Facebook menunda dan terkadang menghapus orang-orang yang secara konsisten berbagi konten yang mempromosikan kebencian, kata perusahaan itu bulan lalu sebagai tanggapan atas pertanyaan seputar akun Wirathu. "Jika seseorang secara konsisten berbagi konten yang mempromosikan kebencian, kami dapat melakukan serangkaian tindakan seperti menangguhkan sementara kemampuan mereka untuk mengungah materi dan, akhirnya, menghapus akun mereka."
Menyebar melampaui Myanmar
Pekan lalu, Sri Lanka melarang sejumlah jejaring sosial berbagi pesan termasuk Facebook menyusul terjadinya kekerasan terhadap minoritas Muslim.
Langkah pemerintah Sri Lanka ini bertujuan untuk menghentikan pertumpahan darah menyusul langkah pemberlakuan jam malam oleh polisi setempat telah gagal menghentikan kekerasan komunal yang menghancurkan dan terus berlanjut bahkan setelah Presiden Sri Lanka Maithripala Sirisena mendeklarasikan keadaan darurat selama tujuh hari untuk mengelola situasi tersebut.
Negara di Asia Selatan itu diguncang oleh bentrokan komunal yang terjadi di dataran tinggi tengah negara tersebut menyusul berlangsungnya serangan terhadap umat Islam oleh orang-orang Sinhala yang nasionalis.
Ketegangan komunal ini berkembang di Sri Lanka selama setahun terakhir dimana beberapa kelompok penganut Budha garis keras menuduh kelompok Muslim memaksakan orang untuk masuk Islam dan merusak sejumlah situs arkeologi. Kelompok Muslim telah menyangkal tuduhan tersebut.
Beberapa kekerasan juga telah dihasut oleh beberapa unggahan di Facebook yang mengancam lebih banyak terjadinya serangan terhadap umat Islam, kata pemerintah Sri Lanka sebelum memblokir Facebook, Viber dan WhatsApp di seluruh negera tersebut selama tiga hari.

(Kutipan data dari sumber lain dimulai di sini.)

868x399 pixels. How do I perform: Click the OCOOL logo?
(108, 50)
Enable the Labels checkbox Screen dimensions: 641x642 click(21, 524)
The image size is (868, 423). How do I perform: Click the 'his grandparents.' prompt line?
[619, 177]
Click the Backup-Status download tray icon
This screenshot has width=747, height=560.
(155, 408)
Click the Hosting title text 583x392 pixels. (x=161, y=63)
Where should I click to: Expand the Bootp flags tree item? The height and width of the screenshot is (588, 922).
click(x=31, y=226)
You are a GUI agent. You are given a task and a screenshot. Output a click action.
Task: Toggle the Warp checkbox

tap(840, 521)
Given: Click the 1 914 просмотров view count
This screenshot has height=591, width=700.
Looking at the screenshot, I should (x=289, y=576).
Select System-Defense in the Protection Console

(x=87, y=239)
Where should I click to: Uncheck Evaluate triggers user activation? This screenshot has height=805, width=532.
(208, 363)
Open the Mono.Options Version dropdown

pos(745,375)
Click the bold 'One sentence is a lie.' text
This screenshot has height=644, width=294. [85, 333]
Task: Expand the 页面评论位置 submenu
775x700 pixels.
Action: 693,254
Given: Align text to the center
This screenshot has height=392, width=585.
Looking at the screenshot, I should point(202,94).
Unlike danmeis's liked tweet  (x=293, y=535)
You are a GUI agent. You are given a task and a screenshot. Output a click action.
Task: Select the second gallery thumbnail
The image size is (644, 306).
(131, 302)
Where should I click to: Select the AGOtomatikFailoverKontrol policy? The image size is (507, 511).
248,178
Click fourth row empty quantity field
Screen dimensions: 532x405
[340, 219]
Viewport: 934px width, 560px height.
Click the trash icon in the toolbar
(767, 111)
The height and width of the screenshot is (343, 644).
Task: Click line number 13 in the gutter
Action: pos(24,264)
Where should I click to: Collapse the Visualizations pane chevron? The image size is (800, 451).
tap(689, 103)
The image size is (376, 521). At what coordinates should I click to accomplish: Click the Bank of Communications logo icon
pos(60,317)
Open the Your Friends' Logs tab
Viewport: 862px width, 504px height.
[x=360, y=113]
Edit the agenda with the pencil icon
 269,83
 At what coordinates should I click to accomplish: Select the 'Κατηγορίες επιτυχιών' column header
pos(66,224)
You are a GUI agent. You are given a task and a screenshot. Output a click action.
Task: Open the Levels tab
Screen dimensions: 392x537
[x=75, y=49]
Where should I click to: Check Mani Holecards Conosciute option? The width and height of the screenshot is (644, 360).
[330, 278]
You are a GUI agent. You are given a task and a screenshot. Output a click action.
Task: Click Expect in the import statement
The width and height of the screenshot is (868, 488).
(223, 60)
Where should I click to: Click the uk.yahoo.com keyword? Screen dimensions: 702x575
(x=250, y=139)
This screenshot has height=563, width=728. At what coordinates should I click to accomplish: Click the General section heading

Facebook, yang juga memiliki jejaring sosial WhatsApp, mengatakan bahwa pihaknya berupaya untuk mengidentifikasi dan menghapus hasutan kekerasan, dan berhubungan dengan pemerintah dan organisasi swasta. "Kami memiliki peraturan yang jelas mengenai ucapan kebencian dan hasutan terhadap kekerasan dan bekerja keras untuk mencegahnya dari platform kami," kata jejaring sosial tersebut dalam sebuah pernyataan.